Character vector. File paths to poly(A) data part files (as returned by split_polya_data).

sequencing_summary

Character string or data frame. Full path of the sequencing summary file, or an in-memory data frame.

workspace

Character string. Full path of the directory containing basecalled multi-Fast5 files.

num_cores

Numeric [1]. Number of physical cores.

basecall_group

Character string ["Basecall_1D_000"]. Fast5 hierarchy level for data extraction.

pass_only

Logical [TRUE]. If TRUE, only "PASS" reads are included.

qc

Logical [TRUE]. If TRUE, terminal artefact positions are labelled with "-WARN".

save_dir

Character string. Output directory path.

prefix

Character string (optional). Output file name prefix.

cli_log

Function. Logging closure defined in check_tails_guppy.

...

Additional arguments passed to process_polya_complete.

Value

A named list with two data frames (merged across all parts):

read_classes

Per-read classification data.

nonadenosine_residues

Detailed non-A residue positional data.

Details

This function is called internally by check_tails_guppy when the input exceeds the part_size threshold. It requires the cli_log closure defined inside check_tails_guppy for formatted logging, and therefore should not be called directly by the user.

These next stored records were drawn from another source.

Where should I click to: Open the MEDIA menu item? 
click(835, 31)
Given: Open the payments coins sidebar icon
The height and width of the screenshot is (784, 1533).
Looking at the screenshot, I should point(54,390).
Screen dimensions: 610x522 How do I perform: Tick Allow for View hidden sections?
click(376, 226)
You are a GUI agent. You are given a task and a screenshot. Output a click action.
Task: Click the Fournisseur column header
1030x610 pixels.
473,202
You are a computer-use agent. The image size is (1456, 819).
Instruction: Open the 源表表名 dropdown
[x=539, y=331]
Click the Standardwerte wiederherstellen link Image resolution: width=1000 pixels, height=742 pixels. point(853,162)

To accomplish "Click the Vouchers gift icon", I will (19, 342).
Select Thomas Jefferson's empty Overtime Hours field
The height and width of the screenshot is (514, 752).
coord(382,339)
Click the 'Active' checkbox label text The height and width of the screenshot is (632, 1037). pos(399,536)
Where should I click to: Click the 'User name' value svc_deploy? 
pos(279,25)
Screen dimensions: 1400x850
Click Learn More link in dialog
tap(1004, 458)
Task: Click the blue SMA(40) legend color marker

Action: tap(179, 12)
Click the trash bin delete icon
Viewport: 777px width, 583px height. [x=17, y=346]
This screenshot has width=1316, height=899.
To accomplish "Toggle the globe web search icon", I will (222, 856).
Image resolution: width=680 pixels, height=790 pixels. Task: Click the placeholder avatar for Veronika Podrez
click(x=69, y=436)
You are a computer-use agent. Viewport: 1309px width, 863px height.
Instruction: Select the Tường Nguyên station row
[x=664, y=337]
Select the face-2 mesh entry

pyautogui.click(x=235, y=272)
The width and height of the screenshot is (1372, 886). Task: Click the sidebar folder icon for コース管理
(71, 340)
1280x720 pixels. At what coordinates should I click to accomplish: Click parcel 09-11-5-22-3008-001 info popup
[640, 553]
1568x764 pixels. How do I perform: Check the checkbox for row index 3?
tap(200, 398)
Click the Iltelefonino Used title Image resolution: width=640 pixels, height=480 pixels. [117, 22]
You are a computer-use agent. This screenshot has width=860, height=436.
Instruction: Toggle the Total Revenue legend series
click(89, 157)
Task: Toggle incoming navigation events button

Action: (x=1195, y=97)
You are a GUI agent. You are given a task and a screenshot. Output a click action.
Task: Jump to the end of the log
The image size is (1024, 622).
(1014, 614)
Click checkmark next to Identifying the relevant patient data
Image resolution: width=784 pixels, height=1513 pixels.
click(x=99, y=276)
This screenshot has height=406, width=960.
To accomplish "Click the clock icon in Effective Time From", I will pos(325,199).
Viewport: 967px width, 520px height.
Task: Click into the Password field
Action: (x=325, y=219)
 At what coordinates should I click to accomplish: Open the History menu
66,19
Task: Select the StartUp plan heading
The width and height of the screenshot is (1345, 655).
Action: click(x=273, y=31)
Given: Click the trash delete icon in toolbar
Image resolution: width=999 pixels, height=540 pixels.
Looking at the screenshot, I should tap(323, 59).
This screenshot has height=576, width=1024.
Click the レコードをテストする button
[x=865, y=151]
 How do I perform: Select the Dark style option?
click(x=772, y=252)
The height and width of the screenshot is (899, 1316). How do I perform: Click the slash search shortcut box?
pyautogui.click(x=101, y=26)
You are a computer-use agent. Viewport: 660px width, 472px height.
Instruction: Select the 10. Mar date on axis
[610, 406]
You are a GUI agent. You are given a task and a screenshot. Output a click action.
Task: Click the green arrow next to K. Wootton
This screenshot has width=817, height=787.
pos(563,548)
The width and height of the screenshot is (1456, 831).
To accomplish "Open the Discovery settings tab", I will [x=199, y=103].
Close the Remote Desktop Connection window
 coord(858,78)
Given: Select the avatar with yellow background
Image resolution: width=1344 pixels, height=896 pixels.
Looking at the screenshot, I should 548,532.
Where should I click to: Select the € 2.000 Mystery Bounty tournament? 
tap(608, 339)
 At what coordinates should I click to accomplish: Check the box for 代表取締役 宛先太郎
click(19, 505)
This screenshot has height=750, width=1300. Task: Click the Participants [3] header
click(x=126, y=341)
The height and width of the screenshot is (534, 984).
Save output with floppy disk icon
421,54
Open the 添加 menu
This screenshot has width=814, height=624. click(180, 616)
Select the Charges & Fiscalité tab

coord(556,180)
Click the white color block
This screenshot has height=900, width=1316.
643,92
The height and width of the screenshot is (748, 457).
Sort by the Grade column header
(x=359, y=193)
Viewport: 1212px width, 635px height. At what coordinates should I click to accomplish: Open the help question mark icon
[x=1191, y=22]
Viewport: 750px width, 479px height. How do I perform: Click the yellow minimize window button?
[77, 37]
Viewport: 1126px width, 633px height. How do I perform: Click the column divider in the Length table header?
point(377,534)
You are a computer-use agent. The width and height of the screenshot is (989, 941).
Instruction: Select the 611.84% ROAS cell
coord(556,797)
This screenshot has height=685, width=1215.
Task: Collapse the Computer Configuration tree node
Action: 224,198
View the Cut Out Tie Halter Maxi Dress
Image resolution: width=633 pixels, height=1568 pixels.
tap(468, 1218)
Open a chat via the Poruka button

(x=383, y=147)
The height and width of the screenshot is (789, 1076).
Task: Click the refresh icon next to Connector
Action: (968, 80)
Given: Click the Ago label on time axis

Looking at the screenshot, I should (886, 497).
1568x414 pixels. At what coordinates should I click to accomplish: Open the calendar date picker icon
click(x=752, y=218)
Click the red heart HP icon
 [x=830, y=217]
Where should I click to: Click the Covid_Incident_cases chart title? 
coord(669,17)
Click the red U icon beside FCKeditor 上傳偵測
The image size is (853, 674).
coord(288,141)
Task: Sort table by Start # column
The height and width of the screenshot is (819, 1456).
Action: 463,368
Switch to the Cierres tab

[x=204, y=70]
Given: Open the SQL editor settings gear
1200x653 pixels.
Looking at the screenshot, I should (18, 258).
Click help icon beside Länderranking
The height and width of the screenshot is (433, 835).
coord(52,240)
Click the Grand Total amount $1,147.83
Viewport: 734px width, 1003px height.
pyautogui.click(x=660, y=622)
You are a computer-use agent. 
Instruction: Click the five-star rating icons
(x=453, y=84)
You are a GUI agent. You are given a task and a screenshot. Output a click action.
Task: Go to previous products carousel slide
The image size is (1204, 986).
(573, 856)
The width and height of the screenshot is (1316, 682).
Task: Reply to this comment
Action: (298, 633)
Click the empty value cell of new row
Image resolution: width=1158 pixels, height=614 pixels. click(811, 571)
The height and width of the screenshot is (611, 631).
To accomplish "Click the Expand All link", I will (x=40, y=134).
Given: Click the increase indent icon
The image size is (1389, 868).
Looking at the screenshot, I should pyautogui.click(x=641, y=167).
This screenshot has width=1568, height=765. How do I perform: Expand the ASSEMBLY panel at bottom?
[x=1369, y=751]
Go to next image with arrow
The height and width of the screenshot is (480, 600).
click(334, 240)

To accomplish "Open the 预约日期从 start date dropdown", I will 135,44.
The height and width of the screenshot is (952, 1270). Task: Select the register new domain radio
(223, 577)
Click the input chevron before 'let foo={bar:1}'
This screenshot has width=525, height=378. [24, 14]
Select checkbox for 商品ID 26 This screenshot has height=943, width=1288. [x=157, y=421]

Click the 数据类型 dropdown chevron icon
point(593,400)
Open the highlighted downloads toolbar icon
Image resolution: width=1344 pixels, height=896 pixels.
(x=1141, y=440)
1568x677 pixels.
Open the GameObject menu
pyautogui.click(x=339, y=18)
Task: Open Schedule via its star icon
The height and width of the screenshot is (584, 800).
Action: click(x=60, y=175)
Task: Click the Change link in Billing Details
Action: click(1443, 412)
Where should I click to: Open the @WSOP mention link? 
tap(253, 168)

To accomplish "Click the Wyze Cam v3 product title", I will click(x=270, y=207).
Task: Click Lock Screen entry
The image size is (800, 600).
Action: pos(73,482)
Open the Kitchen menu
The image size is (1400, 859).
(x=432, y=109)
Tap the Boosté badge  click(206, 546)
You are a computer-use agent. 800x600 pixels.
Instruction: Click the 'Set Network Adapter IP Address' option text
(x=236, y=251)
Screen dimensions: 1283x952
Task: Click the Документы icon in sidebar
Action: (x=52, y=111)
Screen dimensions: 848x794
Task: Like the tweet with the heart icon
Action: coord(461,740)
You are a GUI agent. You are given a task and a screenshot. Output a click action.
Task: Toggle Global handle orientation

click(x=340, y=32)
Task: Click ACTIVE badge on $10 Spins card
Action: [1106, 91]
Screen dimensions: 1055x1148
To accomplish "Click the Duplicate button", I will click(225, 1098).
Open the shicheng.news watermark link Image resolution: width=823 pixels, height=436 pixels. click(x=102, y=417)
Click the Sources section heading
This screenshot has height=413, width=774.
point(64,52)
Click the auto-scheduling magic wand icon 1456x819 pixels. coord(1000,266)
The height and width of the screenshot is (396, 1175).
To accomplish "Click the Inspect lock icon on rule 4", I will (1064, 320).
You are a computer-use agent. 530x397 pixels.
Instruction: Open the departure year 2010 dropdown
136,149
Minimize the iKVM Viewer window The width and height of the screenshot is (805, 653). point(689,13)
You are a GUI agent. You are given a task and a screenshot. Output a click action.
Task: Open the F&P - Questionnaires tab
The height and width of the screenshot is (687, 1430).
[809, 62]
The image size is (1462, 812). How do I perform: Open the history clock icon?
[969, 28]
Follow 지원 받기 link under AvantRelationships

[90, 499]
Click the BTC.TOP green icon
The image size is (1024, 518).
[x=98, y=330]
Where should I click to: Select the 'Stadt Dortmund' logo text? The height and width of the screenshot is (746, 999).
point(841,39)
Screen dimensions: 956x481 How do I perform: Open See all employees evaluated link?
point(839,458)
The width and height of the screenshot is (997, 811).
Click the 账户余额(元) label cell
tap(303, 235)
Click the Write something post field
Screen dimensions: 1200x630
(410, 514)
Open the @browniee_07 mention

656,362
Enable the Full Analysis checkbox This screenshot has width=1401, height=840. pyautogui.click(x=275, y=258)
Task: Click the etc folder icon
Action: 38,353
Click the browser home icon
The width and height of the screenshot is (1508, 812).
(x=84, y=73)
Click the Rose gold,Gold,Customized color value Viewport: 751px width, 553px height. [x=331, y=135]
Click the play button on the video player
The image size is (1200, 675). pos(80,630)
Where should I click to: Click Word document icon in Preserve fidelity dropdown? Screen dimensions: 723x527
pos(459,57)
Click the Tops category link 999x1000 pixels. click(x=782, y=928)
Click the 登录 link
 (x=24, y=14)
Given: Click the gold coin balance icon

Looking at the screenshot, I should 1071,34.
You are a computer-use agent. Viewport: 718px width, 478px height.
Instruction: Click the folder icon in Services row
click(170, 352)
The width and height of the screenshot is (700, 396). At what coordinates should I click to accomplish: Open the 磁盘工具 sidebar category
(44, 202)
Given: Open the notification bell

For each part, intermediate results are saved as TSV files in a dedicated subdirectory (part_<i>_of_<n>) within save_dir. After all parts are processed, read_classes and nonadenosine_residues tables are merged with rbind.

See also

check_tails_guppy which calls this function, split_polya_data for the input splitting step, process_polya_complete for the per-part processing.